Форум » A la guerre comme à la guerre » Кастильская невеста, или В поисках единорога. 12 сентября 1627 года » Ответить

Кастильская невеста, или В поисках единорога. 12 сентября 1627 года

Pierrot/Pierrette: В чем наша цель? Терзать ваш слух и глаз. Мы никогда бы в жизни не посмели Явить наш скромный гений напоказ. Вот истинный прицел для нашей цели. Сюда пришли мы вовсе не затем. Чтоб вы, смотря на нас, вконец измаялись, - Наш первый помысл. Угодить вам всем Мы не хотим.
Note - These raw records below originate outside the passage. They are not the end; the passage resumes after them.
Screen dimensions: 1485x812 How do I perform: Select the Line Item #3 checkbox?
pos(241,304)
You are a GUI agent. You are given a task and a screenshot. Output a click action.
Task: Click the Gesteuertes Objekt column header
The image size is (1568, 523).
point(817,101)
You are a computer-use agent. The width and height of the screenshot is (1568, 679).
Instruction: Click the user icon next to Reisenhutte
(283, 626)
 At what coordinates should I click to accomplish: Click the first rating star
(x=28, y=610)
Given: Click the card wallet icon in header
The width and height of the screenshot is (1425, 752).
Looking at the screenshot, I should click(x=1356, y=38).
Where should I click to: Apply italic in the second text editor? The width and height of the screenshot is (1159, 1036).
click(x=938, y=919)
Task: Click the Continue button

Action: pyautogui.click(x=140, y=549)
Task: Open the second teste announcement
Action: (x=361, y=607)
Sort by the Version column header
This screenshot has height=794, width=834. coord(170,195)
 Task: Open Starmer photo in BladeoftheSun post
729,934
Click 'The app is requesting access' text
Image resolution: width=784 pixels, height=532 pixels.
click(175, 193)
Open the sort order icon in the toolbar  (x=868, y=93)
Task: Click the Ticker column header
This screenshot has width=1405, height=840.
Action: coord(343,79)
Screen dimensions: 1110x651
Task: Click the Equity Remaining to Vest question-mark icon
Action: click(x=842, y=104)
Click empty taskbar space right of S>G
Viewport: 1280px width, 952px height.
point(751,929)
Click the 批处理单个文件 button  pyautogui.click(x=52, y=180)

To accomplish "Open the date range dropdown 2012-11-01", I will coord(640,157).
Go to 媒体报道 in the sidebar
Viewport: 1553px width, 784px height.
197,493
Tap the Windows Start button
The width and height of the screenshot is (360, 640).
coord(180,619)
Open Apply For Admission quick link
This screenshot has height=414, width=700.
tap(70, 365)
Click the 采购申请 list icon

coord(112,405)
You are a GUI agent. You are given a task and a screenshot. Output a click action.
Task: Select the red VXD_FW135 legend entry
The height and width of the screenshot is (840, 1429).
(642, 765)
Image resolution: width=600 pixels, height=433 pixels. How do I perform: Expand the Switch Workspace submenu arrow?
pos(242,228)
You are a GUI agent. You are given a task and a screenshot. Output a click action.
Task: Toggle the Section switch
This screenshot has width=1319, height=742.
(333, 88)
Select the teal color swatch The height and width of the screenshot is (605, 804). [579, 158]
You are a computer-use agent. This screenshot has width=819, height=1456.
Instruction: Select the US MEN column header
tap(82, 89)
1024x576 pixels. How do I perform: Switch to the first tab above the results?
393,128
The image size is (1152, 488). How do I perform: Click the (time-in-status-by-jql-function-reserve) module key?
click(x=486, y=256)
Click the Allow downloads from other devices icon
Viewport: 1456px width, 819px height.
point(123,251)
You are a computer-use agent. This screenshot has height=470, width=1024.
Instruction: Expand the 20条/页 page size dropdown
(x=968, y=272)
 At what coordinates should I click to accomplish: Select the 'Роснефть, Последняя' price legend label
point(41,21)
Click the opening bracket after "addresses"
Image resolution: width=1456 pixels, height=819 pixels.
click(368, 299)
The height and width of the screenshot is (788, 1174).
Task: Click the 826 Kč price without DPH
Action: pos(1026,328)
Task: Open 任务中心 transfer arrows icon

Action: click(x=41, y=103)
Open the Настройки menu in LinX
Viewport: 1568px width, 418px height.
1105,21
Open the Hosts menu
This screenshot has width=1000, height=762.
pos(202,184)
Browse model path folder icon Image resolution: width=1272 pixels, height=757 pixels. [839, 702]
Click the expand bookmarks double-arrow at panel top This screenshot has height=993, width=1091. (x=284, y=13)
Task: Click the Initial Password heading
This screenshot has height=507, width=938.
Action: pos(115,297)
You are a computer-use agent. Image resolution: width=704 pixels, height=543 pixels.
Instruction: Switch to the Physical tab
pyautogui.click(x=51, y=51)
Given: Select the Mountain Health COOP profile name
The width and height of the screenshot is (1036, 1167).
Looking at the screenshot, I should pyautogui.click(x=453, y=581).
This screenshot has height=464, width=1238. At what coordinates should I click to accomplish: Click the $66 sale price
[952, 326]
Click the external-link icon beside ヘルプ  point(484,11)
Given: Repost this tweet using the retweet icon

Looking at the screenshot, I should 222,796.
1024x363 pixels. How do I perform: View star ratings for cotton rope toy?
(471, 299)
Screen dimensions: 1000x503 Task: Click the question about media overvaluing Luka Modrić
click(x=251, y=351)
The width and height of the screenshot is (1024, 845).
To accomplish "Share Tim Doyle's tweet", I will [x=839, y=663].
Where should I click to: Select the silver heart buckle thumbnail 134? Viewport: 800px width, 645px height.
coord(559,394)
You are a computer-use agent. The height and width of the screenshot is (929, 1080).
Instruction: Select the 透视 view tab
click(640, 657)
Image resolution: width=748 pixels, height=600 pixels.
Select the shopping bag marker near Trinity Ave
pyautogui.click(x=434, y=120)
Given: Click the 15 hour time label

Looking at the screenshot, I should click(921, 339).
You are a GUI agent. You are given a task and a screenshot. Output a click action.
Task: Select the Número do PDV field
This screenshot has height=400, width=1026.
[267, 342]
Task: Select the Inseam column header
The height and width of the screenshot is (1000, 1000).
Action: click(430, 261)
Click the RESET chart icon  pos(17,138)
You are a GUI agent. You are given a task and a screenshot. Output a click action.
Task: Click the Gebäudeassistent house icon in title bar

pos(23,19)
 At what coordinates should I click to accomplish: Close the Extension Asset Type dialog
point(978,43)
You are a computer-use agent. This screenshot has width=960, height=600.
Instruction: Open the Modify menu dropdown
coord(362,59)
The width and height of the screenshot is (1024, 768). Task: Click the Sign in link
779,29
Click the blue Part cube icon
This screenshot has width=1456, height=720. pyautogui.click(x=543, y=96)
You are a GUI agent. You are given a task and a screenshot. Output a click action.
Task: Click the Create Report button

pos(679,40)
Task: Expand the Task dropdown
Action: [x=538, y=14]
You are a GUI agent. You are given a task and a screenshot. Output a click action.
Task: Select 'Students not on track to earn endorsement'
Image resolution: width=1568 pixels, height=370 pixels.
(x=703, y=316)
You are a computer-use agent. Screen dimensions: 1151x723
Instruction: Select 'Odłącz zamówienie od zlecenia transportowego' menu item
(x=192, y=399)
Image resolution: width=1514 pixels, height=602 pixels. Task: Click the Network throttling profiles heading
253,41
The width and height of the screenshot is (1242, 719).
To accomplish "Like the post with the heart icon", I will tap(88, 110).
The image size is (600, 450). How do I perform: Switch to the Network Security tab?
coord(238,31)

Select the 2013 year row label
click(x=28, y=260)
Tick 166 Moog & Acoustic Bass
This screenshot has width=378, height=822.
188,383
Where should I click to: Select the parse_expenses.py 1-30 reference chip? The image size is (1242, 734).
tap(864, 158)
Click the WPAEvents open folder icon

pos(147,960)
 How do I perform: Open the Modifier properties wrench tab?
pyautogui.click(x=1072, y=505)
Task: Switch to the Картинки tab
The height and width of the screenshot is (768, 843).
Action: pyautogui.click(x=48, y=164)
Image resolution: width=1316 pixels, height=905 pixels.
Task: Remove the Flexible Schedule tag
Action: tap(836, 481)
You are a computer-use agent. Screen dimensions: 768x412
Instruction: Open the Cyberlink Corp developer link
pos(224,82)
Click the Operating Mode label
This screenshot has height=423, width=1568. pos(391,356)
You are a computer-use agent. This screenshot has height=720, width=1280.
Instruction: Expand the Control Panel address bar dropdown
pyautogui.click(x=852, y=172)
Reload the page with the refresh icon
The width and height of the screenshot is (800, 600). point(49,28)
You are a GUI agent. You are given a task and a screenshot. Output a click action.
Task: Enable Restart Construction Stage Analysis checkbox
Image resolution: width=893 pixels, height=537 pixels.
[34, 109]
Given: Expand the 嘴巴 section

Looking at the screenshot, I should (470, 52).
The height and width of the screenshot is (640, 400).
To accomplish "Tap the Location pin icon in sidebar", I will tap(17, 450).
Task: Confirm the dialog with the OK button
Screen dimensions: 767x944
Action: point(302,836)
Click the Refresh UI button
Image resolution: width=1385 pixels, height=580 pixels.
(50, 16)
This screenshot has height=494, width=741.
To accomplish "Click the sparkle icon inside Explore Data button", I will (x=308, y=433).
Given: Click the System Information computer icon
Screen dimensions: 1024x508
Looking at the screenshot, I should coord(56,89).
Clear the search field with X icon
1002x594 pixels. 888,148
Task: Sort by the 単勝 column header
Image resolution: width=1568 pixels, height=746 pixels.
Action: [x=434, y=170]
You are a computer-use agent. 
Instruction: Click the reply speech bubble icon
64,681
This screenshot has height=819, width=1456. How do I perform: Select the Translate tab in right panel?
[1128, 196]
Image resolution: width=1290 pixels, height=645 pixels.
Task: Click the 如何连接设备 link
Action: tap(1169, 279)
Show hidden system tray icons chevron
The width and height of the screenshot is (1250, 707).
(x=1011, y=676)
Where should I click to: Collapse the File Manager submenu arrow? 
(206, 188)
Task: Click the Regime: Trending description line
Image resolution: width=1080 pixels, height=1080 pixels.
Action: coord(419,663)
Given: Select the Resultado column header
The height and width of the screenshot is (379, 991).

Чтоб зрители раскаялись, Актеры здесь. Они сыграют знатно, И вы поймете все, что вам понятно.

Ответов - 48, стр: 1 2 3 All

Belle Fleur: Пока на сцене пылали факелы, за кулисами грозил разгореться нешуточный пожар. Белль подошла к Лелию и, постукивая о пол подкованным медью каблучком, произнесла: - Сударь, я в который раз Вам напоминаю: в финале не стреляйте глазами по сторонам, а смотрите на меня. На меня! На Вашу невесту, которую Вы должны спасти силой своей любви! И не забудьте меня поцеловать, ведь таково пожелание автора: в пьесе говорится, что поцелуй Рыцаря разрушает злые чары. Раздраженно тряхнув головой, так что плохо прикрученный к диадеме витой рог чуть не отвалился, она развернулась и гордо прошествовала к выходу на сцену, чуть не столкнувшись с ангелом, в свою очередь вернувшимся за кулисы. Слегка раздвинув занавес и убедившись, что горящий реквизит исчез бесследно, она грациозным аллюром подбежала к краю подмостков и, бросив удивленный взгляд на одинокого дикаря, воздела руки к потолку и начала свой финальный монолог, по непонятной прихоти автора изложенный сугубо низменной прозой: - О горе мне! О горе! Вместо священных огней Гименея запылали погребальные костры! Вместо идальго злая фортуна послала мне уроженца диких лесов! А сама я в кровь стираю ноги, блуждая по зачарованному лабиринту, из которого нет выхода! Чем я согрешила, невинная овечка? О коварные, изменчивые звезды! О недальновидный отец! О неверный и легкомысленный возлюбленный! Я проклинаю тот день и час, когда огласила младенческим криком покои своей матери, произведшей меня на свет! Я больше не ищу и не прошу любви – я жажду смерти! Сделав драматическую паузу, Белль обвела первые ряды испытующим взглядом и увидела, как молодая и чрезвычайно красивая дама прижала к глазам платок. Воодушевленная тем, что чувства ее героини нашли отклик хотя бы у одного зрителя, актриса воскликнула с подлинным пылом, обращая свою мольбу к Небесам: - О Небо! Как избегнуть этой нестерпимой муки?! Зачарованный лес не хотел отпускать свою пленницу: на сцену выскочил свирепый черный бык из поголовья Химеры. Больше похожий на Минотавра Атлант остановился перед беспомощным единорогом, угрожающе наставив на него острые рога и явно намереваясь окончить бессмысленные блуждания заколдованной девы.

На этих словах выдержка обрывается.